I was wondering if anyone can say how much the resolution increase is worth it and any other high resolutions that may be worth looking at. I don't mind spending a chunk of money if it's going to last me.

Any recommendations would be nice too, I would say 27" and above but I would want to stick with as close to 27" as possible so I see the sharpness difference as much as possible.
 
The most important question is; are they the 1GB or 2GB 6950s? With 1GB you'll really struggle to make the jump, you will probably be okay with the 2GB versions but it still may struggle a bit.

Sorry my bad, 2gb versions thanks

And as the guy above a nice 27" recommendation would be nice :)
 
Just to clarify, I should mention that I don't have 1440p in my set-up, but from what I read / hear, you should fine. There will, of course, be the odd game that puts them to the test, but even then with little or no AA, I don't see that being much of an issue at all. :)

Myself, I too would like to eventually move up to this res. When I do, if possible I'd like to pick up a 144hz one with 3d capbility? :D
 
I upgraded from 1680x1050 to 1920x1200 and I've definitely noticed a hit in terms of performance. I'm using a single 1.25gb GTX470 so I have to drop things like max textures and AA to get the memory below the limit. Nothing too bad though.

You can think of it as, in your case of jumping from 1920x1080 to 2560x1440 as increasing the amount of pixels being pushed through your GPU by 77%. That's quite a jump but it's not as simple as saying you'll need 177% the GPU horsepower to render at the same framerate. The pixel count only really matters during pixel shading, in an optimised engine that should only account for roughly half the overall resource use with vertex transformation, tesselation, skinning and other geometry work taking up the other half.

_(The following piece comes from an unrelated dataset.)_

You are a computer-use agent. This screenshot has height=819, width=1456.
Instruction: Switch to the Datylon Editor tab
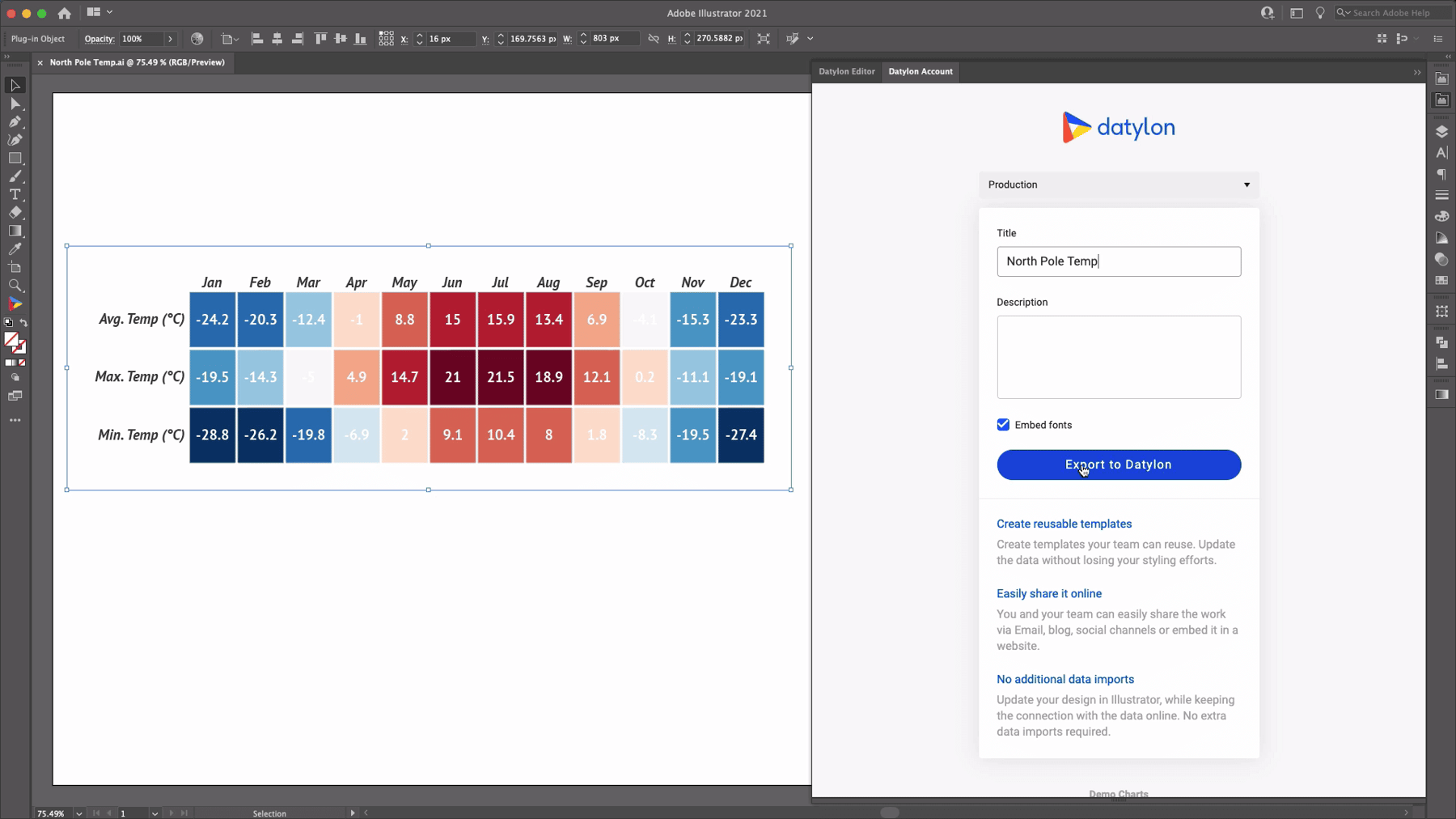click(847, 71)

For an extremely simplified and rough guess then you'd be looking at about a 30-40% increase in frame time. So a game that ran at 0.0166 seconds per frame (60fps) would now take about 0.0225 seconds per frame or roughly 45fps.
 
would have thought 2 6950s would have enough gpu grunt for 1440p , from what ive read 2 gigs of vram isnt a problem on all but a few games (like highly moded skyrim) at that res either.
 
I find a single slightly over clocked 7970 just about ok a 2560x1600. However the performance hit over 1920x1080 is massive as it's having to process nearly twice as many pixels. It's certainly worth it though.